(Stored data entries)

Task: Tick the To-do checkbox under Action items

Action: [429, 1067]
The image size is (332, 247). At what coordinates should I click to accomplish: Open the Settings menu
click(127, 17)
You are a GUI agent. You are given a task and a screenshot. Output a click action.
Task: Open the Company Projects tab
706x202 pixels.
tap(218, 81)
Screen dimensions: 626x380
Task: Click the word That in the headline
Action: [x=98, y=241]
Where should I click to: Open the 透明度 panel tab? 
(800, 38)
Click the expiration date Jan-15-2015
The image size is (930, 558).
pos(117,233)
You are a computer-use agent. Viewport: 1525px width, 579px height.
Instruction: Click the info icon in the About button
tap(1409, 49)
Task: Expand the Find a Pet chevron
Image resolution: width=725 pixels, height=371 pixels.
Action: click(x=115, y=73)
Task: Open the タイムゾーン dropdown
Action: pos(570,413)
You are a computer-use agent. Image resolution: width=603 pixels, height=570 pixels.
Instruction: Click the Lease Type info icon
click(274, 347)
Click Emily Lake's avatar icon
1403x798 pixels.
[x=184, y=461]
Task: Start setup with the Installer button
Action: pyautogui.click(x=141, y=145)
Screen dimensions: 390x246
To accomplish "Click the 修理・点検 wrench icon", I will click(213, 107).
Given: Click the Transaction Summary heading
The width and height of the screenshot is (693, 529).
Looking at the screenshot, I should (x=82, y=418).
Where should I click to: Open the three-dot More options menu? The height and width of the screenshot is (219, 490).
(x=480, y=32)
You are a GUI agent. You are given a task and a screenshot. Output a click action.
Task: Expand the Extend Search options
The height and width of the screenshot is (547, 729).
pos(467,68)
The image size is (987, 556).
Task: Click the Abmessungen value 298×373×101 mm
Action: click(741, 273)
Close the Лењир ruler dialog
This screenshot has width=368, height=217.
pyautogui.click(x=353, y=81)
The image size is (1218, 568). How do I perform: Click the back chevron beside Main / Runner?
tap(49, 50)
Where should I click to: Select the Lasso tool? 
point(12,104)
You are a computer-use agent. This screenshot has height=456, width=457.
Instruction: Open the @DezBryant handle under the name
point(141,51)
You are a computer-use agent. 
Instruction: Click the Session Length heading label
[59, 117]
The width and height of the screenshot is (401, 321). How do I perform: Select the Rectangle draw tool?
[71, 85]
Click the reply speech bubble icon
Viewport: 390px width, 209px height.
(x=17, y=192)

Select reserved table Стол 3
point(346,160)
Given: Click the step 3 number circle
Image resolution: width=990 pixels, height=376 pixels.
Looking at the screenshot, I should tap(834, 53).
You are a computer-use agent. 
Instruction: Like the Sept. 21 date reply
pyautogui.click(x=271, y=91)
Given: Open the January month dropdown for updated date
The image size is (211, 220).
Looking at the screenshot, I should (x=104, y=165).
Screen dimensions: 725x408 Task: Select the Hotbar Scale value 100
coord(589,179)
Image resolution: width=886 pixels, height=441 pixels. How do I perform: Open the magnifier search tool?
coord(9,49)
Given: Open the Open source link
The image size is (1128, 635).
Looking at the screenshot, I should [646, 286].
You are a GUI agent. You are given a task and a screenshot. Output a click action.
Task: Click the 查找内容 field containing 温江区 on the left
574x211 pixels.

> PROBLEM DETAILS
The records above need copying. Do it exactly.

> ANSWER SECTION
Task: Tick the To-do checkbox under Action items

Action: [429, 1067]
The image size is (332, 247). At what coordinates should I click to accomplish: Open the Settings menu
click(127, 17)
You are a GUI agent. You are given a task and a screenshot. Output a click action.
Task: Open the Company Projects tab
706x202 pixels.
tap(218, 81)
Screen dimensions: 626x380
Task: Click the word That in the headline
Action: [x=98, y=241]
Where should I click to: Open the 透明度 panel tab? 
(800, 38)
Click the expiration date Jan-15-2015
The image size is (930, 558).
pos(117,233)
You are a computer-use agent. Viewport: 1525px width, 579px height.
Instruction: Click the info icon in the About button
tap(1409, 49)
Task: Expand the Find a Pet chevron
Image resolution: width=725 pixels, height=371 pixels.
Action: click(x=115, y=73)
Task: Open the タイムゾーン dropdown
Action: pos(570,413)
You are a computer-use agent. Image resolution: width=603 pixels, height=570 pixels.
Instruction: Click the Lease Type info icon
click(274, 347)
Click Emily Lake's avatar icon
1403x798 pixels.
[x=184, y=461]
Task: Start setup with the Installer button
Action: pyautogui.click(x=141, y=145)
Screen dimensions: 390x246
To accomplish "Click the 修理・点検 wrench icon", I will click(213, 107).
Given: Click the Transaction Summary heading
The width and height of the screenshot is (693, 529).
Looking at the screenshot, I should (x=82, y=418).
Where should I click to: Open the three-dot More options menu? The height and width of the screenshot is (219, 490).
(x=480, y=32)
You are a GUI agent. You are given a task and a screenshot. Output a click action.
Task: Expand the Extend Search options
The height and width of the screenshot is (547, 729).
pos(467,68)
The image size is (987, 556).
Task: Click the Abmessungen value 298×373×101 mm
Action: click(741, 273)
Close the Лењир ruler dialog
This screenshot has width=368, height=217.
pyautogui.click(x=353, y=81)
The image size is (1218, 568). How do I perform: Click the back chevron beside Main / Runner?
tap(49, 50)
Where should I click to: Select the Lasso tool? 
point(12,104)
You are a computer-use agent. This screenshot has height=456, width=457.
Instruction: Open the @DezBryant handle under the name
point(141,51)
You are a computer-use agent. 
Instruction: Click the Session Length heading label
[59, 117]
The width and height of the screenshot is (401, 321). How do I perform: Select the Rectangle draw tool?
[71, 85]
Click the reply speech bubble icon
Viewport: 390px width, 209px height.
(x=17, y=192)

Select reserved table Стол 3
point(346,160)
Given: Click the step 3 number circle
Image resolution: width=990 pixels, height=376 pixels.
Looking at the screenshot, I should tap(834, 53).
You are a computer-use agent. 
Instruction: Like the Sept. 21 date reply
pyautogui.click(x=271, y=91)
Given: Open the January month dropdown for updated date
The image size is (211, 220).
Looking at the screenshot, I should (x=104, y=165).
Screen dimensions: 725x408 Task: Select the Hotbar Scale value 100
coord(589,179)
Image resolution: width=886 pixels, height=441 pixels. How do I perform: Open the magnifier search tool?
coord(9,49)
Given: Open the Open source link
The image size is (1128, 635).
Looking at the screenshot, I should [646, 286].
You are a GUI agent. You are given a task and a screenshot. Output a click action.
Task: Click the 查找内容 field containing 温江区 on the left
574x211 pixels.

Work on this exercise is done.